Another example of a problem where a large class of algorithms can be sped up in the uw-ram is string searching. Given a text \(T\) of length \(n\) and a pattern \(P\) of length \(m\), both over an alphabet \(\varSigma \), string searching consists of reporting all the occurrences of \(P\) in \(T\). We assume in general that \(n\gg m\). We use two classic algorithms for this problem to illustrate different ways of obtaining speedups via parallel operations in the wide word. More specifically, we obtain speedups of \(w=\varOmega (\log n)\) for uw-ram implementations of the Shift-And and Shift-Or algorithms [3, 28], and the Boyer-Moore-Horspool algorithm [22].

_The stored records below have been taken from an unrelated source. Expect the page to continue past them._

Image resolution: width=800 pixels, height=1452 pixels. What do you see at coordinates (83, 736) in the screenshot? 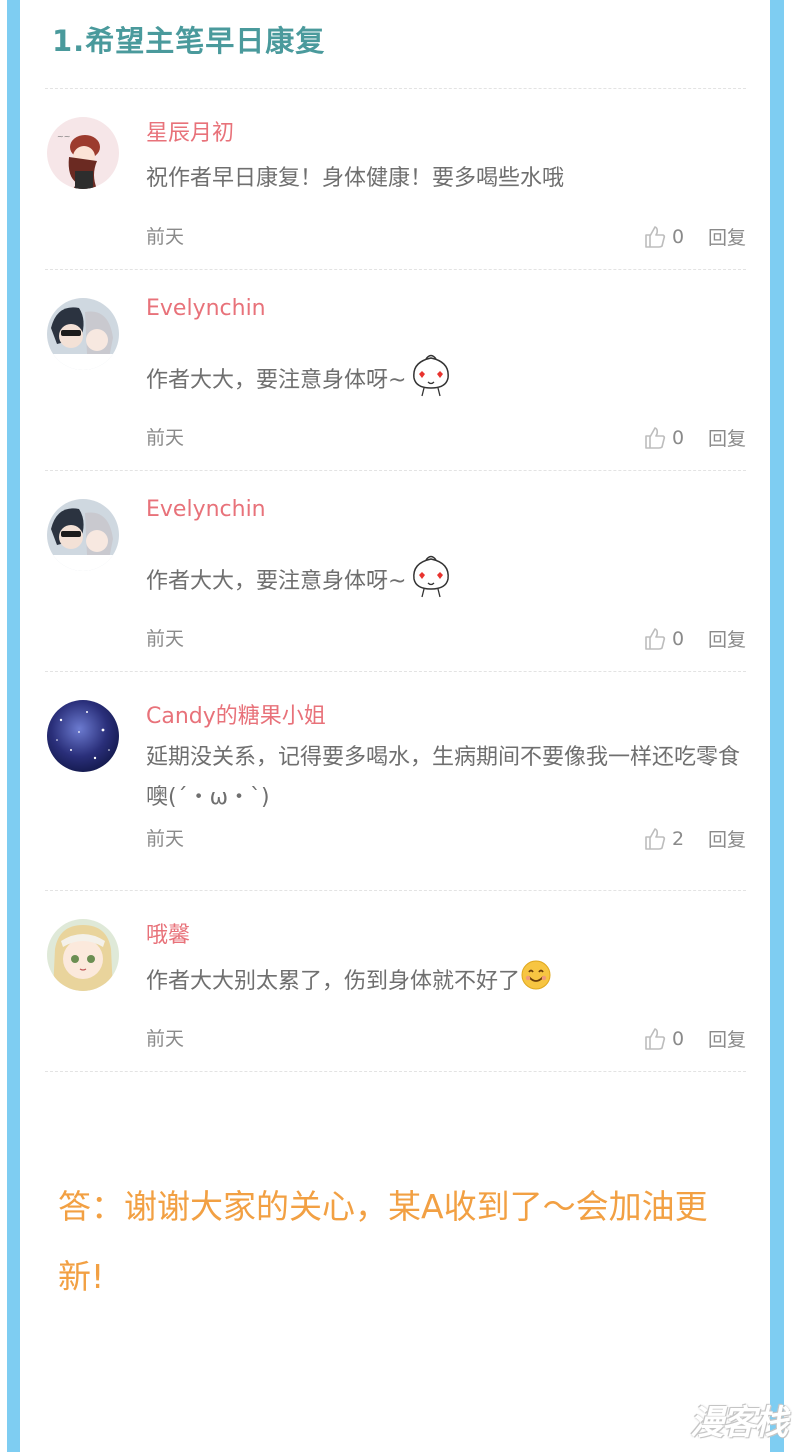
I see `galaxy-avatar-icon` at bounding box center [83, 736].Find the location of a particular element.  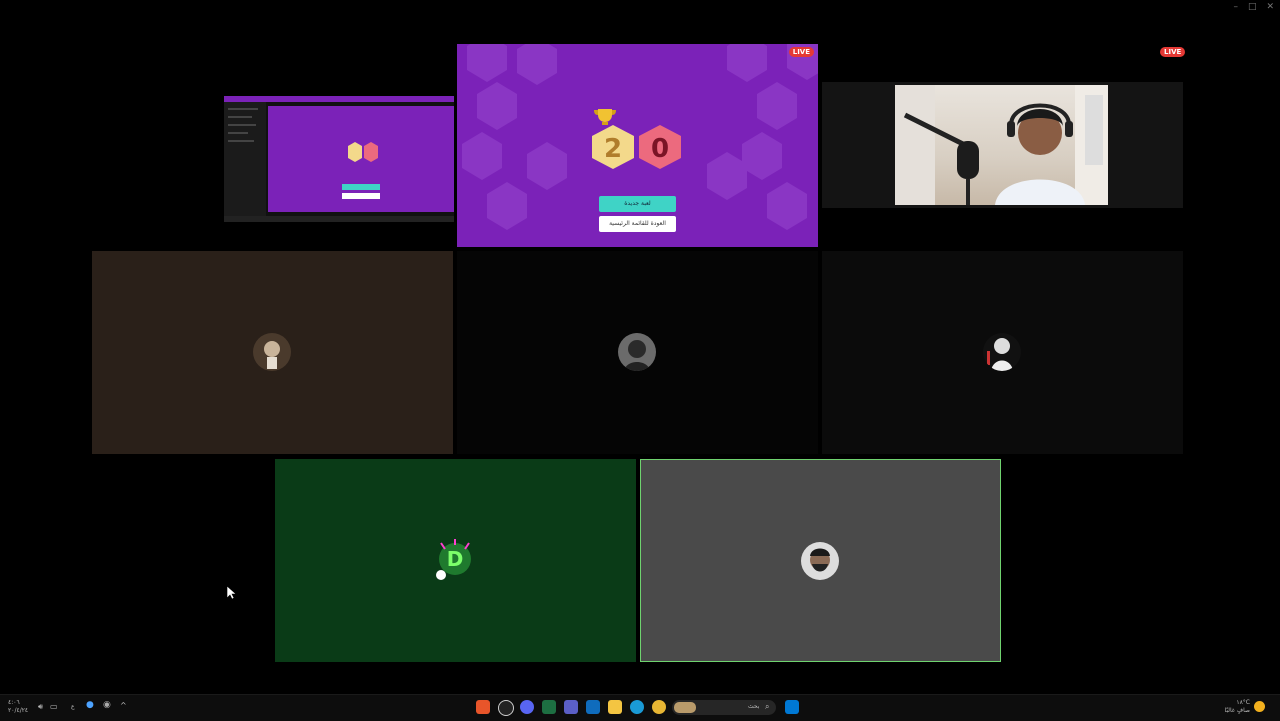

chevron-up-icon: ^ is located at coordinates (124, 706).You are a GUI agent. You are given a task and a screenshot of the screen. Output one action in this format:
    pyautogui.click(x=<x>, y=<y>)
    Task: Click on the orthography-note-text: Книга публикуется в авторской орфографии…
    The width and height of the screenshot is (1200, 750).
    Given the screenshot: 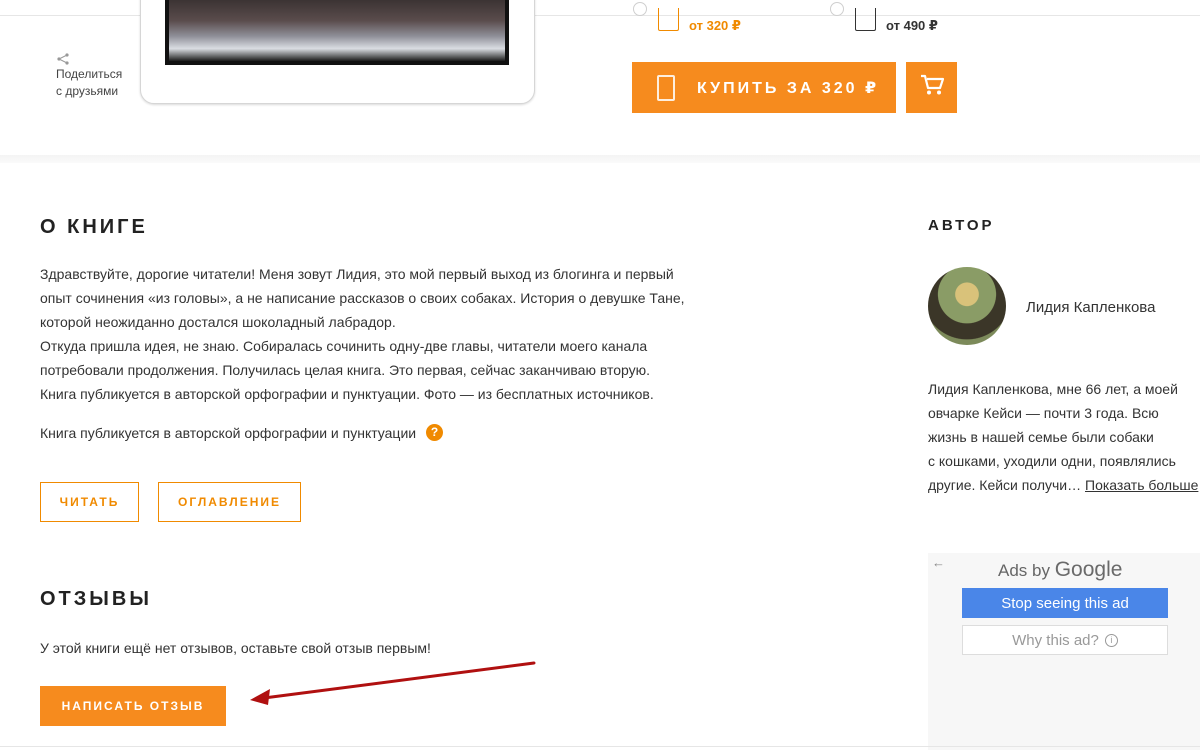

Shift-And and Shift-Or. These algorithms simulate an \((m+1)\)-state non-deterministic automaton that recognizes \(P\) starting from every position of \(T\). For a window \(T[i-m+1..i]\) in \(T\), the \(j\)-th state of the automaton \((0\le j\le m)\) is active if and only if \(P[1..j]=T[i-j+1..i]\). These algorithms represent the automaton as a bit vector and update the active states using bit-parallelism. Their running time is \(O(mn/w+n)\), achieving linear time on the size of the text for small patterns. We describe in the full version [15] two uw-ram algorithms for Shift-And that illustrate different techniques, noting that the uw-ram implementation of Shift-Or is analogous. We obtain the following theorem:

Theorem 4

Given a text \(T\) of length \(n\) and a pattern \(P\) of length \(m\), we can find the \(occ\) occurrences of \(P\) in \(T\) in the uw-ram in time \(O(nm/w^2+n/w+occ)\).

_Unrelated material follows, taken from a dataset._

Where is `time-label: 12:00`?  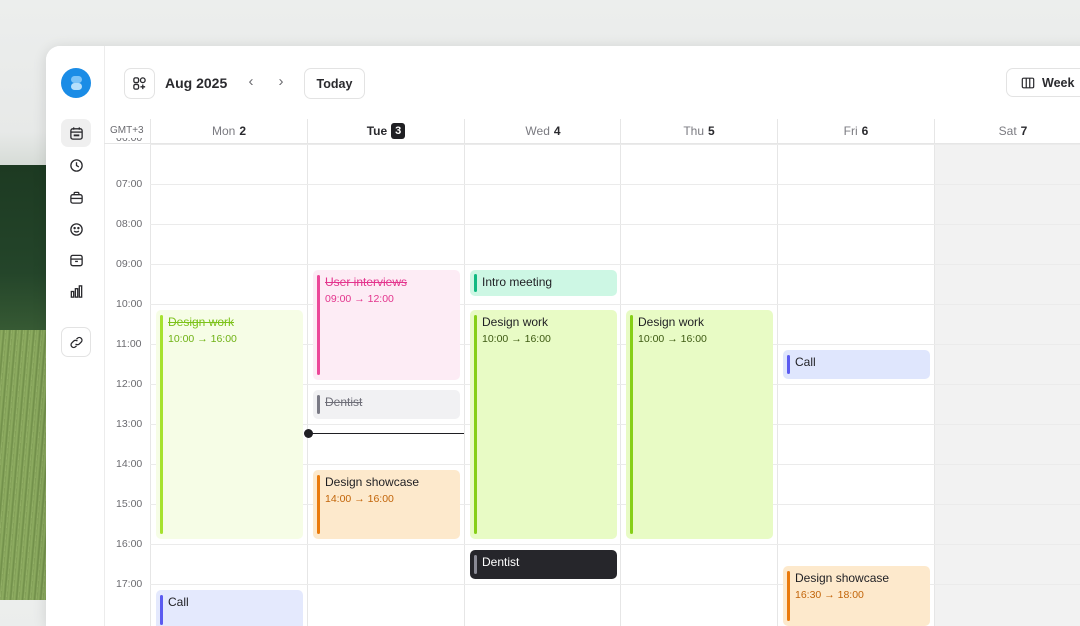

Boyer-Moore-Horspool. bmh  [22] keeps a sliding window of length \(m\) over the text \(T\) and searches backwards in the window for matching suffixes of both the window and the pattern. The worst case running time of bmh is \(O(nm)\) (when the entire window is checked for all window positions) but on average the window can be shifted by more than one character, making the running time \(O(n)\) [4]. In the uw-ram, we can take advantage of the wide word to make several character comparisons in parallel, thus achieving a \(w\)-fold speedup over the worst case behaviour of bmh. Full details are described in [15].

Theorem 5

Given \(T\) of length \(n\) and \(P\) of length \(m\) over an alphabet of size \(\sigma \), we can find the occurrences of \(P\) in \(T\) with a uw-ram implementation of BMH in \(O(mn\log \sigma /w^2+1)\) time in the worst-case and \(O(n)\) time on average.

6 Conclusions

We introduced the Ultra-Wide Word architecture and model and showed that several classes of algorithms can be readily implemented in this model to achieve a speedup of \(\varOmega (\log n)\) over traditional word-ram algorithms. The examples we describe already show the potential of this model to enable parallel implementations of existing algorithms with speedups comparable to those of multi-core computations. We believe that this architecture could also serve to simplify many existing word-ram algorithms that in practice do not perform well due to large constant factors. We conjecture as well that this model will lead to new efficient algorithms and data structures that can sidestep existing lower bounds.